Olivier Faure et Pierre Laurent signent avec des chercheurs, dont l'économiste Thomas Piketty, une tribune publiée lundi dans Le Monde, demandant que les multinationales comme Nike ou Total paient "leurs impôts là où elles font leur chiffre d’affaires".

"Pourquoi ne taxer que les Gafa ? McDonald’s, Nike, Fiat et Total n’utilisent-ils pas eux aussi les paradis fiscaux à grande échelle ?", se demandent les 24 signataires de la tribune qui interpellent le gouvernement français.

"Nous proposons que chaque société domiciliée à l’étranger, vendant des biens ou des services en France pour un montant excédant 100 millions d’euros, paie l’impôt sur les sociétés en France, qu’elle possède un établissement stable en France ou non", déclarent les signataires dont Olivier Faure, le premier secrétaire du Parti socialiste, Boris Vallaud député PS, Pierre Laurent, président du Conseil national du Parti communiste, et l'économiste Thomas Piketty.

"Ce principe simple, l’Europe devrait l’adopter, en faire son combat acharné en instituant un impôt commun sur les sociétés", propose le collectif composé également de politistes comme Loïc Blondiaux et Frédérique Matonti et du constitutionnaliste Dominique Rousseau.

Selon eux, c'est "l’autre affaire du siècle, vile et insidieuse", car "les paradis fiscaux de quelques-uns sont l’enfer de tous les autres".

"Quand les plus grandes fortunes mondiales et les multinationales échappent à l’impôt, quand les petits paient pour les gros, avec parfois la complicité coupable des Etats, les milliards manquent à la santé, à l’éducation, à l’environnement.

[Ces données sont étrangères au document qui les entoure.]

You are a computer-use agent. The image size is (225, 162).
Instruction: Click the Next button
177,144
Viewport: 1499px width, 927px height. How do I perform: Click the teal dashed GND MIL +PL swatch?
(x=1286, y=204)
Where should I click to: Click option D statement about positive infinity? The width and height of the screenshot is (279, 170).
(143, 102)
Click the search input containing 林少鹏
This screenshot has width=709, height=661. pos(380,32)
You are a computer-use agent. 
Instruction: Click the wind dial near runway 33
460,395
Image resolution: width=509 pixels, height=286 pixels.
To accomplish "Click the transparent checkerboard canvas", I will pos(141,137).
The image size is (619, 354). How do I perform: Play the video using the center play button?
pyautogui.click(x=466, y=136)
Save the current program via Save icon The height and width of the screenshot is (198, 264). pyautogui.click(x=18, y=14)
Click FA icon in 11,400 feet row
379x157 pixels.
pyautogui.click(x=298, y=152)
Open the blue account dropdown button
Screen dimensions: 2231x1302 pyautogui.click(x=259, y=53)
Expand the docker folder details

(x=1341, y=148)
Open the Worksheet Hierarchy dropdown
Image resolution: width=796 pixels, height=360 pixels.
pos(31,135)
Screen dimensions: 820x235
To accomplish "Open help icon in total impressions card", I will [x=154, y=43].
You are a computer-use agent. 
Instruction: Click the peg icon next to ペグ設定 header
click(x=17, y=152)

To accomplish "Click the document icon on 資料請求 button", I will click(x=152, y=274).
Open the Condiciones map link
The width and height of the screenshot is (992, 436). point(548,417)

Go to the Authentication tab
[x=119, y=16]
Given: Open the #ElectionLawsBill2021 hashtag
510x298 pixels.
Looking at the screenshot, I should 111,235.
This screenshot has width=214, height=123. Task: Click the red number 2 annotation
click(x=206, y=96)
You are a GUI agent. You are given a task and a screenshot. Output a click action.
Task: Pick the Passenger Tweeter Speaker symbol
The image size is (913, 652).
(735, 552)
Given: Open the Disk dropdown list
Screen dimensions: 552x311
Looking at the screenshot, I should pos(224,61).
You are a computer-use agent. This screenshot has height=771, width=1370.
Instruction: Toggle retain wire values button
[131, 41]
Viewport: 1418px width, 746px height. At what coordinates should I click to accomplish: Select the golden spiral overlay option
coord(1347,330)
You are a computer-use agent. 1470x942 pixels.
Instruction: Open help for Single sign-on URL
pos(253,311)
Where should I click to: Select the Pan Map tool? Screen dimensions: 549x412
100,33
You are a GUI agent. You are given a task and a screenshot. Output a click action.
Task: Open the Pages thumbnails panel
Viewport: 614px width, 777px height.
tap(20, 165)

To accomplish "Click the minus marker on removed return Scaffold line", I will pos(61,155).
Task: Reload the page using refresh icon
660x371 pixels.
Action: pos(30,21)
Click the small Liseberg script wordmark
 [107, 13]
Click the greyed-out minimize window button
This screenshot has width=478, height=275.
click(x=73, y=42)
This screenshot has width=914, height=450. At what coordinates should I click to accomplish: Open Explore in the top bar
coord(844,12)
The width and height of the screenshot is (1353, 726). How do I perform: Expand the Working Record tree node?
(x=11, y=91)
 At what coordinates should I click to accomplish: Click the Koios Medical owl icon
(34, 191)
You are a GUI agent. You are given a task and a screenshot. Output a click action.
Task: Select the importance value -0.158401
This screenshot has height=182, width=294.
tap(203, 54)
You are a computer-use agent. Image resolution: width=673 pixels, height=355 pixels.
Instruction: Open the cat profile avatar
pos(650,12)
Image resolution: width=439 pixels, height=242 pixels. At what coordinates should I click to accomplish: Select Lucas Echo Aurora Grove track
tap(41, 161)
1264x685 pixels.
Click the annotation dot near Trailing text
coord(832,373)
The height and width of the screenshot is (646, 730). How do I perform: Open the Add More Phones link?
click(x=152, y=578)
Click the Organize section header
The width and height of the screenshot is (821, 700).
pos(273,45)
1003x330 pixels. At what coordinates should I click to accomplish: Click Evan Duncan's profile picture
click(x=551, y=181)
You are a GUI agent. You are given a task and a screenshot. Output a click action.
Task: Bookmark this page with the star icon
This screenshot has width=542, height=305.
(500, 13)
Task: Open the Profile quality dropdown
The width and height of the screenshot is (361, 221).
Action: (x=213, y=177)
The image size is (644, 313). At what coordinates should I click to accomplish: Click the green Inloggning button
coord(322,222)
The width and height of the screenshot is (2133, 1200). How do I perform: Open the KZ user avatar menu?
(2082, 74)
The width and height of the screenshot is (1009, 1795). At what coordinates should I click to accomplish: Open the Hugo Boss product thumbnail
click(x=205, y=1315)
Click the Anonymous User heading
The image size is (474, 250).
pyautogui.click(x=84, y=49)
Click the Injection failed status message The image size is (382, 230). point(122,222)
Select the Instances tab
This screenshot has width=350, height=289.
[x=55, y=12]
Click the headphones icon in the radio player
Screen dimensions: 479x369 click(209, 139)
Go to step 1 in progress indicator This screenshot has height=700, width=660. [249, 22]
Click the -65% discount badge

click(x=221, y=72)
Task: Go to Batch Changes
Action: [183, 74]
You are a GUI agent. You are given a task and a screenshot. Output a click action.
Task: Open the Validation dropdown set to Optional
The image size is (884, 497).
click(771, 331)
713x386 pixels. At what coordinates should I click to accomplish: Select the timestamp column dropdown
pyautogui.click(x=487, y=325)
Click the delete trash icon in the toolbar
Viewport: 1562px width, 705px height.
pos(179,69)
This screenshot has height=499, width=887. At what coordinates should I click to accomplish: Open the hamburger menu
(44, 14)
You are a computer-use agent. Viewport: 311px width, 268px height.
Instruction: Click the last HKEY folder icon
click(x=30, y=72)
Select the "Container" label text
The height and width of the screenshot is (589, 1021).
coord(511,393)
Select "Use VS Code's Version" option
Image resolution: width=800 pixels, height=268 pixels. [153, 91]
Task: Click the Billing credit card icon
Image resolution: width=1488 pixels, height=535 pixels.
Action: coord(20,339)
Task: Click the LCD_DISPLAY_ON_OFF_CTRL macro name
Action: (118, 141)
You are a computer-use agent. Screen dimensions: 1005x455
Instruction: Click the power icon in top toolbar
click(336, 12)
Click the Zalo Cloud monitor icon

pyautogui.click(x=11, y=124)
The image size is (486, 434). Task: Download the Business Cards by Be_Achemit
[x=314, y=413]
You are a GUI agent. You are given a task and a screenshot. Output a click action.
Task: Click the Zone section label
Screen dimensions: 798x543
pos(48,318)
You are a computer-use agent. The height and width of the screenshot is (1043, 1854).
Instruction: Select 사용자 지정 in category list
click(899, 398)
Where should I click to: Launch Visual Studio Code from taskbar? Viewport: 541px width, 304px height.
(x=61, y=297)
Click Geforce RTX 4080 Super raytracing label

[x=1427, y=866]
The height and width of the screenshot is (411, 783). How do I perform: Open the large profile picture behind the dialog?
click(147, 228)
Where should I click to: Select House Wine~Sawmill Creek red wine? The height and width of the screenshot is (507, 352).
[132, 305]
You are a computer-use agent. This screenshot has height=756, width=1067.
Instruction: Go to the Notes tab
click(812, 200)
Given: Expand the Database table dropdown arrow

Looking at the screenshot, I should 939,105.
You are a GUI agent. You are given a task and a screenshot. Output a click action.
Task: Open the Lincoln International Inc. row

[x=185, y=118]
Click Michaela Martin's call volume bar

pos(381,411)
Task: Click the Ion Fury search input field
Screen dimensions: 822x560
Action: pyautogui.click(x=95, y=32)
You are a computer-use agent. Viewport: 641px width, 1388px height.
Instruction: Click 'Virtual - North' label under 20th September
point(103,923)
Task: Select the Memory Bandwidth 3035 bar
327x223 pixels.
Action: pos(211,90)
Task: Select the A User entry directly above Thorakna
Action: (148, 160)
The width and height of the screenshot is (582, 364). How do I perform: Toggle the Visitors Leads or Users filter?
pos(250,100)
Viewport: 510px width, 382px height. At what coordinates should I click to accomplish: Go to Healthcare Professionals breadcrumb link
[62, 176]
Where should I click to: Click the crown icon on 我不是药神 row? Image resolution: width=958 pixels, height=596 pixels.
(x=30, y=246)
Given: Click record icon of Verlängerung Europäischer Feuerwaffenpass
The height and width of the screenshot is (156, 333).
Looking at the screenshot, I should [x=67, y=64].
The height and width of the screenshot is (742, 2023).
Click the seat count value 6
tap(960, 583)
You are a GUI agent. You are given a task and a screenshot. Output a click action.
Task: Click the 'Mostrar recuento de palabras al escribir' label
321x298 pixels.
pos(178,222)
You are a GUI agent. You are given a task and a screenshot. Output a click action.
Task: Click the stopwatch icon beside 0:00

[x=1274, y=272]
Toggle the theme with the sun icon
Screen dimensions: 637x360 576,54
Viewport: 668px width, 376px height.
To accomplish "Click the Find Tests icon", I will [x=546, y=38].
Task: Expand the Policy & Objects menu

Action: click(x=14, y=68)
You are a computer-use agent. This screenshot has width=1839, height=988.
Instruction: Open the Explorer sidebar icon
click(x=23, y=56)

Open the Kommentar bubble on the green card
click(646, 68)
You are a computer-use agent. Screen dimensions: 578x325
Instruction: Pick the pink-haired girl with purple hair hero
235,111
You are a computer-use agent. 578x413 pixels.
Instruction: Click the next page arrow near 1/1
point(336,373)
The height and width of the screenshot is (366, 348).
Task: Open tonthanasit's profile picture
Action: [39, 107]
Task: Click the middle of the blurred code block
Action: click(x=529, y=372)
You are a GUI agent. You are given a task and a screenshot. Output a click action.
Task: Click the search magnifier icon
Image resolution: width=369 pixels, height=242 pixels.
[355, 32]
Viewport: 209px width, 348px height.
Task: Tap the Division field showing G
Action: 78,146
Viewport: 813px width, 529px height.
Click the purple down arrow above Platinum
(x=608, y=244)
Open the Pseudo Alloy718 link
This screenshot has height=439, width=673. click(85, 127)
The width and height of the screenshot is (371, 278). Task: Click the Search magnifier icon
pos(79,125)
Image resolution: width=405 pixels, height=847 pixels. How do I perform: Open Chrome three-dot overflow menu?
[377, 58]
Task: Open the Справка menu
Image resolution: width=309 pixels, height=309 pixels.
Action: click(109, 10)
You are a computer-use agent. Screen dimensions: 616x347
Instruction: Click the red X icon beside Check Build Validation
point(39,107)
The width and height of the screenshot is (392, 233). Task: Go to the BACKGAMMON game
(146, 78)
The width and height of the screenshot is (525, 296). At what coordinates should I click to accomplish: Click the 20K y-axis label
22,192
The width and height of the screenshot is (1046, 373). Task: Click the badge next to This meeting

La maison brûle et on regarde ailleurs", lancent-ils.

La taxe Gafa (acronyme pour Google, Amazon, Facebook et Apple), qui sera débattue début avril à l'Assemblée nationale, concerne les entreprises qui font un chiffre d'affaires sur leurs activités numériques de 750 millions d'euros dans le monde et de plus de 25 millions d'euros en France.